BTSはそれまでのK-POPグループと性格が異なる点を高く評価され、世界的なグループになった。
米国の権威ある音楽雑誌「ローリングストーン」は2018年、BTSが世界的に急浮上した際、「BTSはいかにしてK-POPの巨大なタブーを破ったのか」というタイトルの分析記事を掲載した。そのなかには、多くのK-POPアイドルグループが“安全の保証された成功公式”に従うのに対し、BTSはこれを破る行動を取り続けてきた、という見解が記されている。
他のアイドルとは異なり、事件・事故に関与していないという模範的な姿を見せる一方で、歌を作る時は批評的な視線を持ち続けている、という点をBTSの特徴に挙げた。どのアイドルグループも同じ「K-POP機械」と批判していた評論家や音楽ファンにとって、BTSの存在は新鮮だった。
◇「作家主義イメージ」
HYBEは「アーティストにやさしい会社」として知られている。
HYBEアメリカのユン・ソクジュンCEOが2020年、米ハーバードビジネススクールオンライン講義に特別ゲストとして参加した際、同校の学生たちは「Big Hit Entertainment」(現HYBE)と他社の違いとして、アーティストにやさしい契約条件、アーティストの自律性尊重、会社とアーティストの合理的な力のバランス――などを挙げた。
昨年、米経済専門メディア「Fast Company」が、HYBEをMicrosoftやスペースXなどとともに「2022年の世界で最も革新的な50大企業」に選定した際も、HYBEが新型コロナウイルス感染のパンデミック期間中にBTSの「21世紀ポップアイコン」として位置を強固にするため、支援を繰り広げてきた点を高く評価した。
パン・シヒョク議長はソウル大美学科卒業。

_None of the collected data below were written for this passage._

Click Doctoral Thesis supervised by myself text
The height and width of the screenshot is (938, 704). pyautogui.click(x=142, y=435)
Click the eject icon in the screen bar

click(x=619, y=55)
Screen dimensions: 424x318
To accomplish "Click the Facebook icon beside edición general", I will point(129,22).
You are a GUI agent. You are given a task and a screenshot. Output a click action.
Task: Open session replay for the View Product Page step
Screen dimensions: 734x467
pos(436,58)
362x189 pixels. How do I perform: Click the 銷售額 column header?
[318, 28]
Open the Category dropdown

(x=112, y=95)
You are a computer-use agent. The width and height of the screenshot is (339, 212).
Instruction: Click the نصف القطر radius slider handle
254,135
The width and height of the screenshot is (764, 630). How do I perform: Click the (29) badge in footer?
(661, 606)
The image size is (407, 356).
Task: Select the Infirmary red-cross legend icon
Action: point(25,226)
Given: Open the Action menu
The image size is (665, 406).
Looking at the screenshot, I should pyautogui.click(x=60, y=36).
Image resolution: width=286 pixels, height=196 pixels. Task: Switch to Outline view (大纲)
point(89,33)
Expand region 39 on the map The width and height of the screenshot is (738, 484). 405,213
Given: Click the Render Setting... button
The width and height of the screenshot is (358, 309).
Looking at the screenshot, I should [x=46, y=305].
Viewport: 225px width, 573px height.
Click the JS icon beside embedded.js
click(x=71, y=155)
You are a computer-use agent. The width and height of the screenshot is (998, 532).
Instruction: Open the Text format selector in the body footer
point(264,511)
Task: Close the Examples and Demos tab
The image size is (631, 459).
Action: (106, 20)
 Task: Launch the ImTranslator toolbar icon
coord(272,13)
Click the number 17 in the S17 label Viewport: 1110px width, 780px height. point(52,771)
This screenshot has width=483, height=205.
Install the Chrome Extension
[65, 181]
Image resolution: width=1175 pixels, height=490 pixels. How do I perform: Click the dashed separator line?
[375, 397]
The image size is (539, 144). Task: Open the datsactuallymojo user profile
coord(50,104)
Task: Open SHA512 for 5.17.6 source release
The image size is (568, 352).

「作家主義イメージ」を打ち出し、K-POPアイドルグループ会社に知的で自律的なイメージを与えてきた。
◇自律性を保てず
しかし、「Big Hit Entertainment」は2020年10月の上場以来、会社規模が急激に拡大し、BTSとパン議長が主導して活動計画を立てられなくなった。多様な利害関係がかみ合って、彼らに注がれる視線が多くなり、自律性が保てなくなったのだ。
さらに、K-POPに莫大な資本が投入された。短時間での成長主義が激化して企業間の競争も激しくなり、HYBEやBTSもこれに集中せざるを得なかった。また、世界を席巻したK-POPは、あたかも「国家基幹産業」のように扱われ始めた。
BTSやHYBEはその主役となり、国家代表となり、休む暇もなかった。
今年デビュー9周年をむかえたBTSメンバーはこの間、長期休暇を2回過ごしただけ。音楽・芸能コンテンツなどを絶えず吐き出し、自分たちを消耗させる必要があった。RMは「自分が成長する時間がない」と吐露している。
活動を一時中断し、「チャプター1」を整理する理由は十分だった。活動を総括する新しいアルバム「Proof」を比較的早い時期に出したのもそのためと説明できる。
◇BTSの活動空白はHYBEの危機
また、BTSが早い段階で多くのスケジュールを消化しなければならなかった理由の一つは、軍入隊問題とも絡んでいる。
兵役特例制度が画期的に改善されない限り、BTSメンバーの軍入隊の手続きが進む。これによるBTSの活動の空白はHYBEの危機に直結する。
HYBEは上場後、BTSに代わるラインナップを構成するため、SEVENTEENの所属事務所プレディス・エンターテインメントなどの買収合併に注力した。